Topic:
TAX CREDITS; STATISTICAL INFORMATION; TAXATION (GENERAL); GIFT TAX; ESTATE TAX;
Location:
TAXES - ESTATE;

OLR Research Report


June 29, 2005

 

2005-R-0535

NEW STATE ESTATE/GIFT TRANSFER TAX

By: Judith Lohman, Chief Analyst

You asked for an explanation of (1) changes in the federal estate tax affecting Connecticut's estate tax; (2) the succession, estate, and gift taxes in effect in Connecticut during 2004; and (3) the recently enacted state estate and gift taxes that affect deaths and gifts on or after January 1, 2005.

SUMMARY

PA 05-251 includes a new uniform estate and gift tax that replaces Connecticut's former estate, succession, and gift taxes. The new tax takes effect with deaths occurring and gifts made on or after January 1, 2005. The new tax applies to taxable estates, aggregate taxable gifts over a donor's life starting January 1, 2005, or any combination of the two that exceed $2 million. Tax rates are set at levels equivalent to the federal estate tax credit for state inheritance taxes that applied in 2001, before Congress enacted P.L. 107-134, the Economic Growth and Tax Relief Recovery Act of 2001 (EGTRRA).

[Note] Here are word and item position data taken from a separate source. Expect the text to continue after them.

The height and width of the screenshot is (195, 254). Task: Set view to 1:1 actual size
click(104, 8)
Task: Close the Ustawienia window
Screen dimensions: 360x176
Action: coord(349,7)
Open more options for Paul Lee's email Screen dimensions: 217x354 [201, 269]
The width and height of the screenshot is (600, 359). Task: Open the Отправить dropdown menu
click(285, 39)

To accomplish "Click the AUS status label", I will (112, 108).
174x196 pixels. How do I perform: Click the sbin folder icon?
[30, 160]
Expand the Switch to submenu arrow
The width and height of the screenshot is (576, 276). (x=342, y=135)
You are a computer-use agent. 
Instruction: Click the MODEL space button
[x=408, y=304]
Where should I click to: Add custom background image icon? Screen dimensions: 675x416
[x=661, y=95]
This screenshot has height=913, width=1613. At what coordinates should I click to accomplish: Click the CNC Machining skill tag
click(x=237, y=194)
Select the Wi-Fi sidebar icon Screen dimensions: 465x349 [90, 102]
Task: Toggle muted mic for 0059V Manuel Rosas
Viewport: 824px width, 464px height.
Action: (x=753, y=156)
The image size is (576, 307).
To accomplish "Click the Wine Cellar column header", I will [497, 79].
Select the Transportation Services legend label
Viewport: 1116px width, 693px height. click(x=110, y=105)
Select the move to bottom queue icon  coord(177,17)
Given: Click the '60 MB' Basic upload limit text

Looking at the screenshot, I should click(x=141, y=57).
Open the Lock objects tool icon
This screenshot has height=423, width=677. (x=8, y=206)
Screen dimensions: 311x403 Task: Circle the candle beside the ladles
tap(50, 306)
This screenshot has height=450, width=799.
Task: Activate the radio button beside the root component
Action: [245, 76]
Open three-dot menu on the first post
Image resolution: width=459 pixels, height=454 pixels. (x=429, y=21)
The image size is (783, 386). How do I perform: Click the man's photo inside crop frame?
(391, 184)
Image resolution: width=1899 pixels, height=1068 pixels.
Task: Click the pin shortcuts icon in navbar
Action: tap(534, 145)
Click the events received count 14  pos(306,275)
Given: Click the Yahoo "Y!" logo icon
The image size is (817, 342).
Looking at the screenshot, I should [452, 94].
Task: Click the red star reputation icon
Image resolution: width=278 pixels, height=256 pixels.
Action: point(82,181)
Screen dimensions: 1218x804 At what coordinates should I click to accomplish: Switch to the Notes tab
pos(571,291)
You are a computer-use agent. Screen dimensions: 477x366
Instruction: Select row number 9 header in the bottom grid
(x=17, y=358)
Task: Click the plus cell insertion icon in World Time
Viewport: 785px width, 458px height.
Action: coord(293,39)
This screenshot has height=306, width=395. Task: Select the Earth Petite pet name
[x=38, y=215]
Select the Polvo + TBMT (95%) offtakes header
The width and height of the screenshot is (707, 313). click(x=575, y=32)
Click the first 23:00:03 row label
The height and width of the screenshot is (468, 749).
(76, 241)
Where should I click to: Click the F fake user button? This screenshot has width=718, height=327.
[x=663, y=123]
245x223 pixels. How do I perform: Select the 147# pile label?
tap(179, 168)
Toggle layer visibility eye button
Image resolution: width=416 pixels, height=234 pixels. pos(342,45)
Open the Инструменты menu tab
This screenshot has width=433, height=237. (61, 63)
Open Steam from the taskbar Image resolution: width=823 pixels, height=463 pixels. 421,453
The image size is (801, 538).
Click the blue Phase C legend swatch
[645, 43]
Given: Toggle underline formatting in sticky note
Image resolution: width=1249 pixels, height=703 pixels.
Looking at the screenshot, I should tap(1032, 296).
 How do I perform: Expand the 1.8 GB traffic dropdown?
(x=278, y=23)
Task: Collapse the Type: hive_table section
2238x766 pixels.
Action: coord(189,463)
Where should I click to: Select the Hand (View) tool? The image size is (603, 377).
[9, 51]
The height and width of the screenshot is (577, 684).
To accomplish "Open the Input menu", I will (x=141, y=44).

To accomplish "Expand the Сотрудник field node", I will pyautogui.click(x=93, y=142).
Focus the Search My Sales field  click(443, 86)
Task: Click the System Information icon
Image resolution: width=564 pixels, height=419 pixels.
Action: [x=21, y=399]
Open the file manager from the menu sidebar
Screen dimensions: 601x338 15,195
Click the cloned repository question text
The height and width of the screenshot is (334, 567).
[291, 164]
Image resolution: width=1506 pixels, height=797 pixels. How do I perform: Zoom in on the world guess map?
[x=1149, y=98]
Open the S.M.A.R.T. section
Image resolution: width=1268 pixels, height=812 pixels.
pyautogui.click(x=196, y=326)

That law, among other things, revamped the federal estate tax starting with deaths on or after January 1, 2002 and phased out the federal credits for state taxes, which was the basis of Connecticut's estate tax. The phase-out of the federal credit starting in 2002 effectively eliminated Connecticut's former estate tax as of January 1, 2005.

In addition to the estate tax, Connecticut also had a temporary higher estate tax that applied in lieu of the regular estate tax for the last six months of 2004. Like the former estate tax, the temporary tax was based on the federal estate tax credit but was set at 130% of the 2001 credit. The temporary tax applied to estates over $1 million. It expired on December 31, 2004.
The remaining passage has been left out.